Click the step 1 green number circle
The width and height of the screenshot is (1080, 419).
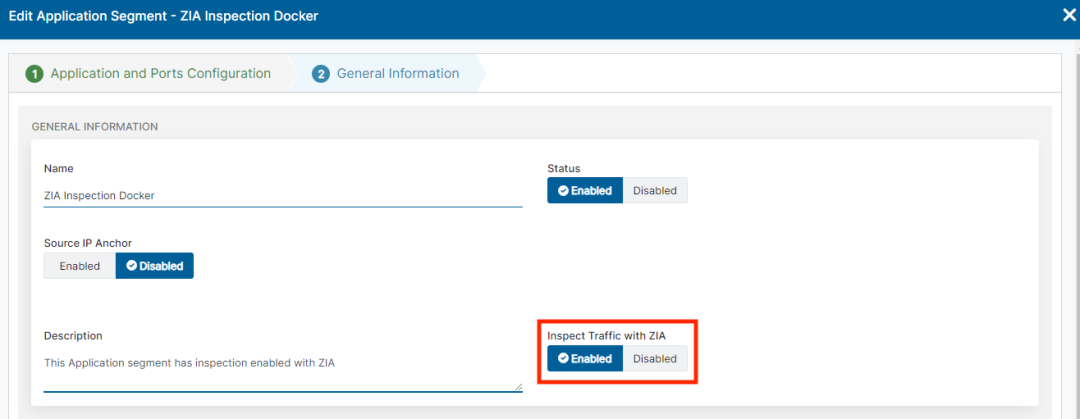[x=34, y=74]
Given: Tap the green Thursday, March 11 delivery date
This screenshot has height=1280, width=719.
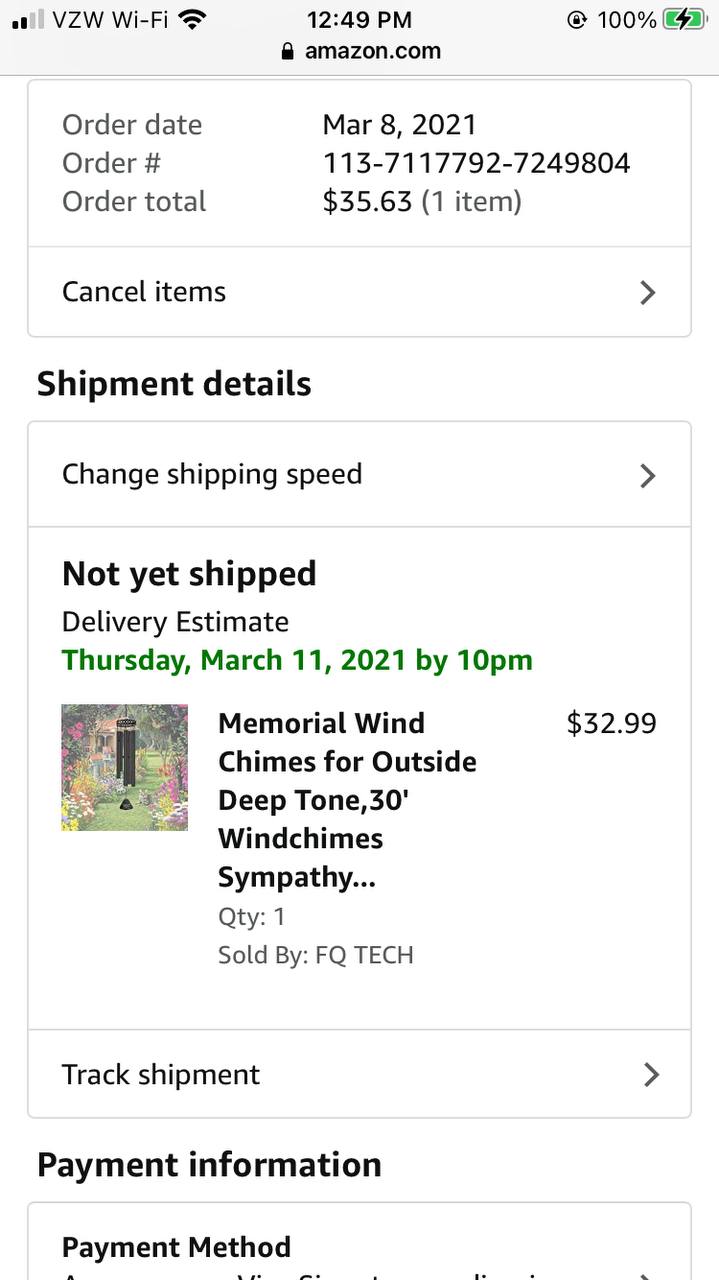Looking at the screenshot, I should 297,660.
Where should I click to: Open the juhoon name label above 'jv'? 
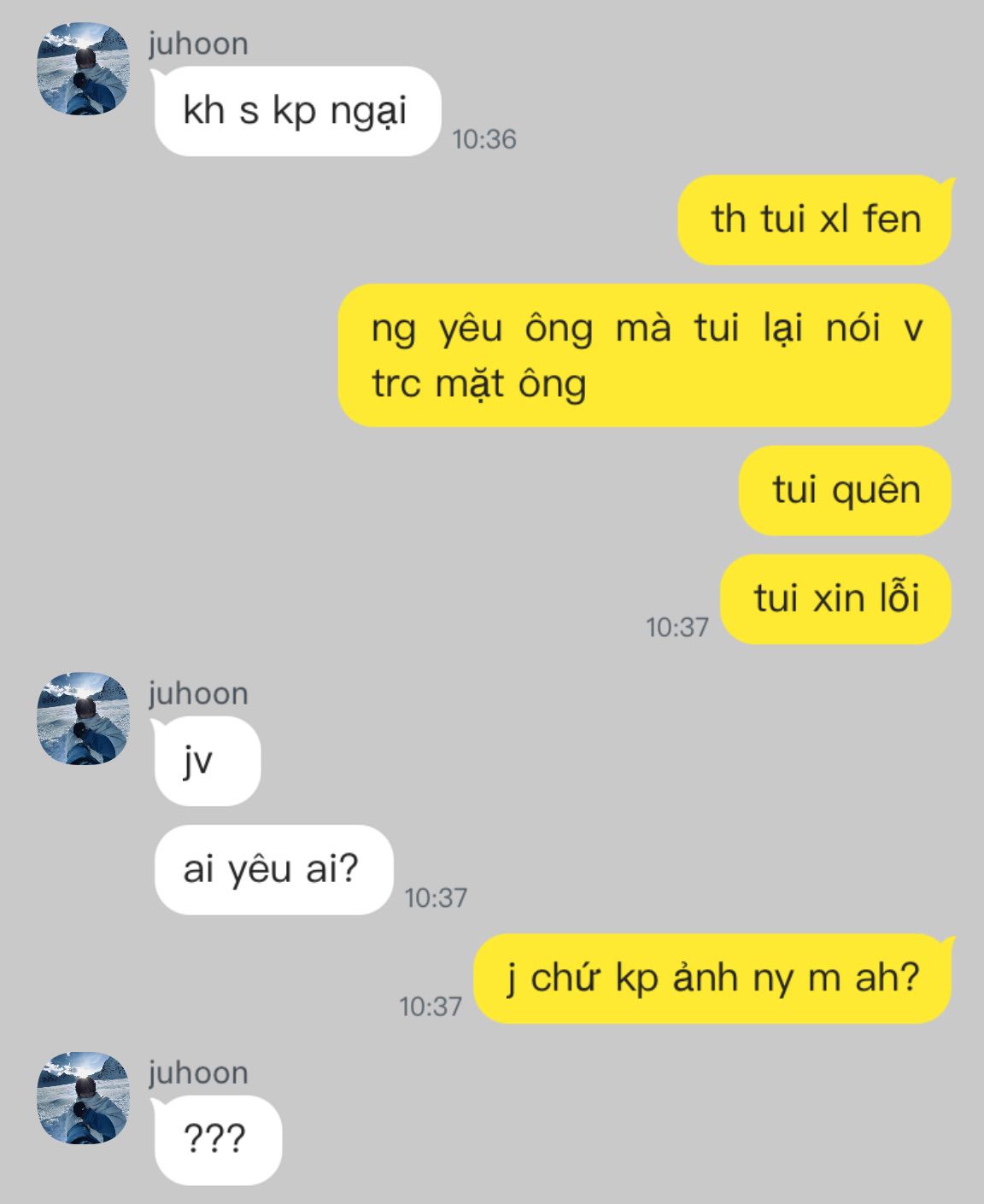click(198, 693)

=-=-=

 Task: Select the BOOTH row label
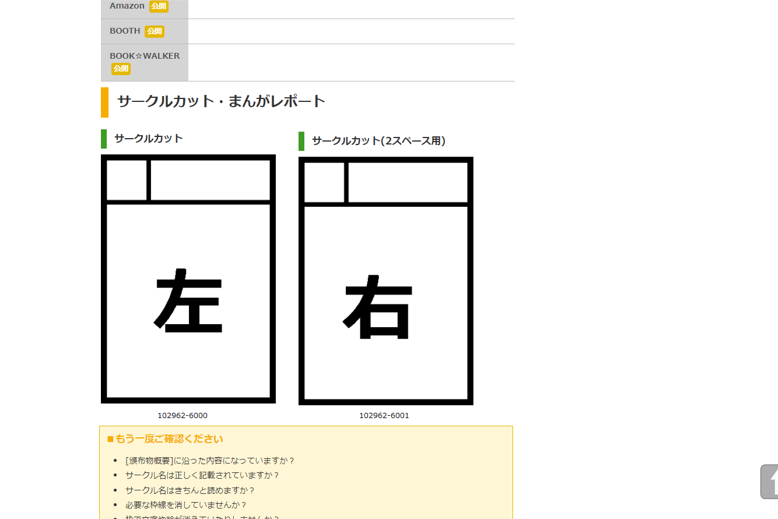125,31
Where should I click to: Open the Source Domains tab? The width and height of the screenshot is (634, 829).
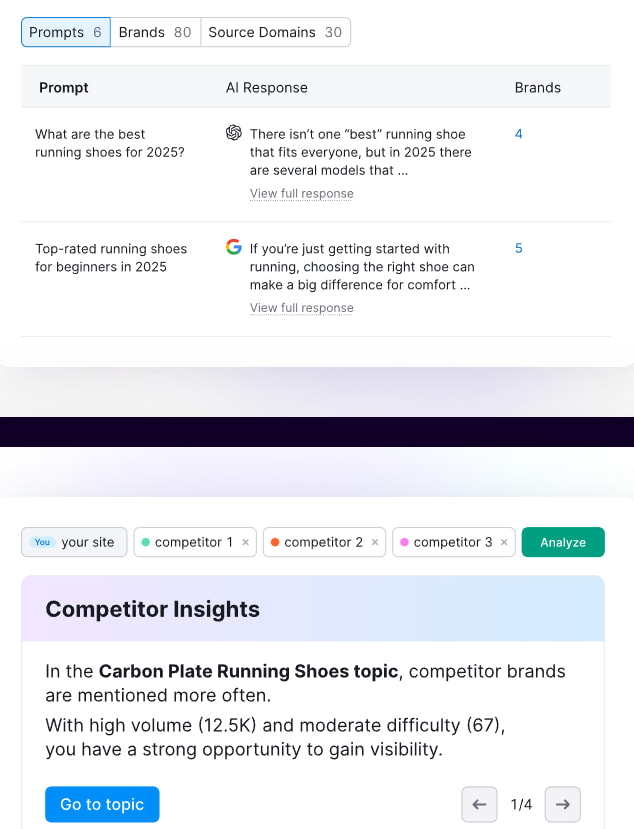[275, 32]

=-=-=

Above are some records. Copy each of their lines that holds the string "green".

TASK RESPONSE
Click the step 1 green number circle
Given: Tap the green Thursday, March 11 delivery date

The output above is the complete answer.